O Chelsea e o Sunderland são os únicos clubes da Premier League que iniciarão a temporada 2026-27 sem um patrocinador principal em suas camisas. As negociações comerciais enfrentam obstáculos relacionados a desempenho e mudanças nas regras do campeonato.
O Chelsea afirmou que a negociação de patrocínios frontais costuma ser demorada. A expectativa de um valor de 65 milhões de libras foi citada por fontes do setor, mas o clube busca uma faixa entre 50 e 55 milhões de libras por temporada. A falta de desempenho em competições europeias impactou a projeção de valor do time, que caiu de 50,3 milhões para 33,6 milhões de libras, segundo um índice anual de mercado.
O clube londrino mantém um acordo de 15 anos com a Nike, avaliado em 900 milhões de libras no total, o que é considerado abaixo do valor de mercado atual. Por isso, a diretoria age com cautela nas negociações, tendo iniciado a temporada sem o patrocinador principal pela quarta vez consecutiva. Na temporada passada, a empresa de software IFS patrocinou o clube nos últimos três meses.
Enquanto isso, o Sunderland também não definiu um novo patrocinador principal após o fim do contrato com a empresa de apostas W88. A Premier League proibiu, a partir deste ano, que clubes anunciem empresas de apostas como patrocinador principal. O acordo coletivo entre os clubes em 2023 visava retirar esse tipo de publicidade até o fim da temporada 2025-26.
Dos onze times com patrocínios de apostas na temporada anterior, três foram rebaixados. O Sunderland, que também tinha um patrocinador de apostas, ainda busca um substituto, enquanto outros clubes, como Aston Villa e Everton, já trocaram de parceiros comerciais para a nova campanha.

_DADOS PARA ANÁLISE_
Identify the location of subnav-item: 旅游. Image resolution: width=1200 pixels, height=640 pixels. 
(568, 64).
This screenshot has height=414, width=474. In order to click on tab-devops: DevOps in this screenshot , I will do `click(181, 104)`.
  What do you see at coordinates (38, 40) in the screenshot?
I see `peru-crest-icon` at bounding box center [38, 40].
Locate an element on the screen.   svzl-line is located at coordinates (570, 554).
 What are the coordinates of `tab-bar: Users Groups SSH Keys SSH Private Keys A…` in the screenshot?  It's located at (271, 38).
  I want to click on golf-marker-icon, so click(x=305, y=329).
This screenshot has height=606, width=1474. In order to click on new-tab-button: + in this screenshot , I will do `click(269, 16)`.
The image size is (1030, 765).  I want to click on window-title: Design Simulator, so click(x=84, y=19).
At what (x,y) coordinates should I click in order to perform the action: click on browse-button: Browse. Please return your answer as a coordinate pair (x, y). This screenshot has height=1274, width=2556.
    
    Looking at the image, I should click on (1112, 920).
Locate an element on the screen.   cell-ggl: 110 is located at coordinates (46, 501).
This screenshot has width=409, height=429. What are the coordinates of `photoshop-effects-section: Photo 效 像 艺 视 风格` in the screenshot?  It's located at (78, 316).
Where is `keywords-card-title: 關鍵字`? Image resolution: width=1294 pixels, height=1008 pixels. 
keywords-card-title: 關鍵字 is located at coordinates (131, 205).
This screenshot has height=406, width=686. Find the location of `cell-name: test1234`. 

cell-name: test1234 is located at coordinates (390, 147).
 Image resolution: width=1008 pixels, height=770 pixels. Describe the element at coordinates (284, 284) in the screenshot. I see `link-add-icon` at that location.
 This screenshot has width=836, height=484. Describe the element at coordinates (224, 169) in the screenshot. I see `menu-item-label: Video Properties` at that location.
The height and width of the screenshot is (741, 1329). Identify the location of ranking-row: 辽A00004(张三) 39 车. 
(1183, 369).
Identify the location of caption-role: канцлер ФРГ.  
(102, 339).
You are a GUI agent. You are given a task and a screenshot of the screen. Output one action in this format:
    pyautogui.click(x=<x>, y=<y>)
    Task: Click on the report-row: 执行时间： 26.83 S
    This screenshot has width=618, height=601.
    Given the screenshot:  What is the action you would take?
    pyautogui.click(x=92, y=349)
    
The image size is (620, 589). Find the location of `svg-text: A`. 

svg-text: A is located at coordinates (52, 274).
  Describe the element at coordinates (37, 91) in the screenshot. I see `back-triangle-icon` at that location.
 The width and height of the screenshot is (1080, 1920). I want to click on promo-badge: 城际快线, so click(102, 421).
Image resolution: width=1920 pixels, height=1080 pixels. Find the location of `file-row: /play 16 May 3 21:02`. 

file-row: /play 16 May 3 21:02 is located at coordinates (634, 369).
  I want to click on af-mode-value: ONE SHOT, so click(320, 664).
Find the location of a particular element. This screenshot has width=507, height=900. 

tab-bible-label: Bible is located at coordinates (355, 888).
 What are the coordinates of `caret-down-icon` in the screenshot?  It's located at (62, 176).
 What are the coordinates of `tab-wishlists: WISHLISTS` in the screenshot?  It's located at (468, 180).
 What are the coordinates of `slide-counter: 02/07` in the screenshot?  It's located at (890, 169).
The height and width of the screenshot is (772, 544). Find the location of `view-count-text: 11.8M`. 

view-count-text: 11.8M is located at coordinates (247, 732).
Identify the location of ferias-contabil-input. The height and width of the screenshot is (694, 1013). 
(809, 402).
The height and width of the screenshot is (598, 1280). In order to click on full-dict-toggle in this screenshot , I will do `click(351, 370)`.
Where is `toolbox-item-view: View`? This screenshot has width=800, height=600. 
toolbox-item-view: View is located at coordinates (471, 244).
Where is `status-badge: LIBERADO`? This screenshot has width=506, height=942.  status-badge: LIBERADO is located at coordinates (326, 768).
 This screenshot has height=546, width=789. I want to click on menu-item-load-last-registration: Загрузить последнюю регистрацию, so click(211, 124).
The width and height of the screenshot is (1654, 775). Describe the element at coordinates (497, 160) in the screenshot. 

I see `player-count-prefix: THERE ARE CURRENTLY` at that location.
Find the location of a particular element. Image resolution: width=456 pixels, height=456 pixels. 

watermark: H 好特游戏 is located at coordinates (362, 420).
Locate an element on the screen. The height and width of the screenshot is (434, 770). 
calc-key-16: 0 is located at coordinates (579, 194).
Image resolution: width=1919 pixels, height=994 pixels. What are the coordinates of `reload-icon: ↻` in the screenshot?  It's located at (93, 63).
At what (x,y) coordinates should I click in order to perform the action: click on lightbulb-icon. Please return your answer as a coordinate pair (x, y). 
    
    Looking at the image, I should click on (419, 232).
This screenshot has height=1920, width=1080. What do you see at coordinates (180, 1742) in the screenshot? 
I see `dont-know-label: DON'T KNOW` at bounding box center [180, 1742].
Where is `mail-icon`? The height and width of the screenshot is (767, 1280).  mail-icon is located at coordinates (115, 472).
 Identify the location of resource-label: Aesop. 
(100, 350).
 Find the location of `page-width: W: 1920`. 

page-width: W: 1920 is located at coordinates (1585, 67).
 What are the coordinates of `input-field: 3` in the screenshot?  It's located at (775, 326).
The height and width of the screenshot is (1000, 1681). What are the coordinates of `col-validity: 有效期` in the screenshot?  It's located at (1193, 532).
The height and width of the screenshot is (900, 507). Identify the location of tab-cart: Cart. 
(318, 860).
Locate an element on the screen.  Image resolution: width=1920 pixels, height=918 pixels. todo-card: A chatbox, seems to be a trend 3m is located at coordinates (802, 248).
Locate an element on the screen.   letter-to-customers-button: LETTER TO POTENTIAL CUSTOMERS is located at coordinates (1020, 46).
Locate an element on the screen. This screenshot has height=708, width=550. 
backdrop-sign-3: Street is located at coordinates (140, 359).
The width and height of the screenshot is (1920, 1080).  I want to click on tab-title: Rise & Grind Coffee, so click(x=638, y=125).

_TAREFAS A REALIZAR_
A) Por favor, traduza para o inglês esta frase da seção de texto: "Na temporada passada, a empresa de software IFS patrocinou o clube nos últimos três meses."
B) Segundo a seção de texto, com qual empresa o Chelsea mantém um acordo de 15 anos?
As linhas são um material separado do texto.

_RESULTADOS_
A) Last season, the software company IFS sponsored the club for the last three months.

B) Com a Nike.